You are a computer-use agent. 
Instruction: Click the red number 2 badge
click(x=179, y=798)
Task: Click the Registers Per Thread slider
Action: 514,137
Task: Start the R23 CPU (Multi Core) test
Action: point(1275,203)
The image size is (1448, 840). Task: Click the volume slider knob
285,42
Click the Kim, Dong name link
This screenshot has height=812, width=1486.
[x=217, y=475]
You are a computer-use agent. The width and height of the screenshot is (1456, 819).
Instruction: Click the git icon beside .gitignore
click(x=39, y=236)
+ + +
# Task statement
Nothing but the lines from the one that contains "The image size" to the end of the listing should be given again, each exactly as it appears.

# Exercise answer
The image size is (1448, 840). Task: Click the volume slider knob
285,42
Click the Kim, Dong name link
This screenshot has height=812, width=1486.
[x=217, y=475]
You are a computer-use agent. The width and height of the screenshot is (1456, 819).
Instruction: Click the git icon beside .gitignore
click(x=39, y=236)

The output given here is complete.